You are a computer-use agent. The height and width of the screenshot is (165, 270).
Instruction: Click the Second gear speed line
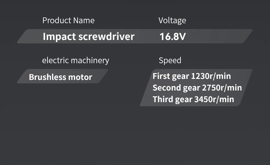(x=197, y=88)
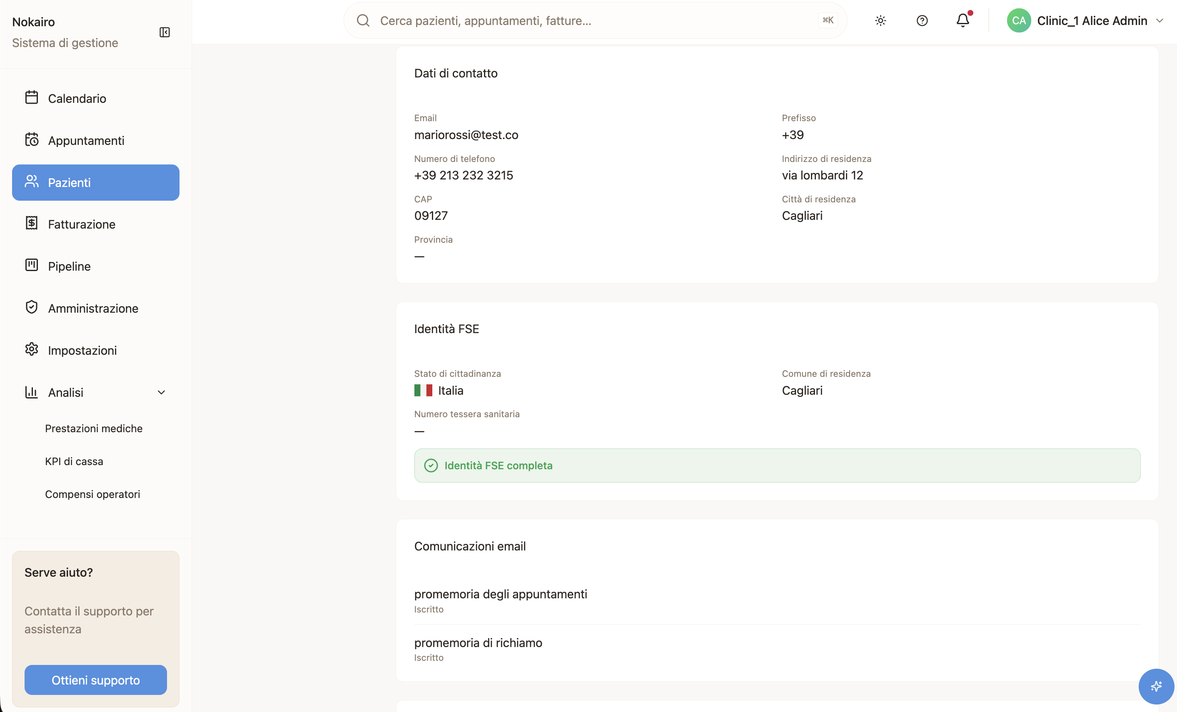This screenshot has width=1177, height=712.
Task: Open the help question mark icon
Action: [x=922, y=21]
==
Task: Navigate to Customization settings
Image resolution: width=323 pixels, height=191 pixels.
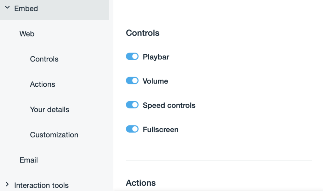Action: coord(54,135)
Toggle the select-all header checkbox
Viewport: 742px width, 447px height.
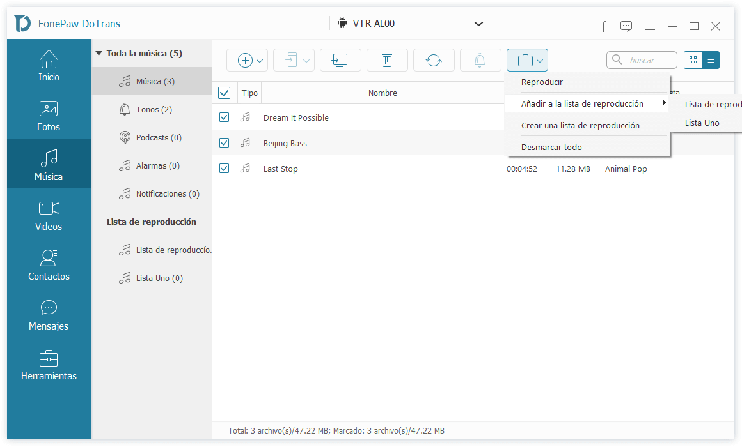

§ **What you are asked to do**:
Swap "header" for "footer" and write out the lines again with nothing else changed, beginning at the line that has "Toggle the select-all header checkbox" and stopping after the line that has "Viewport: 742px width, 447px height.".

§ **Response to this task**:
Toggle the select-all footer checkbox
Viewport: 742px width, 447px height.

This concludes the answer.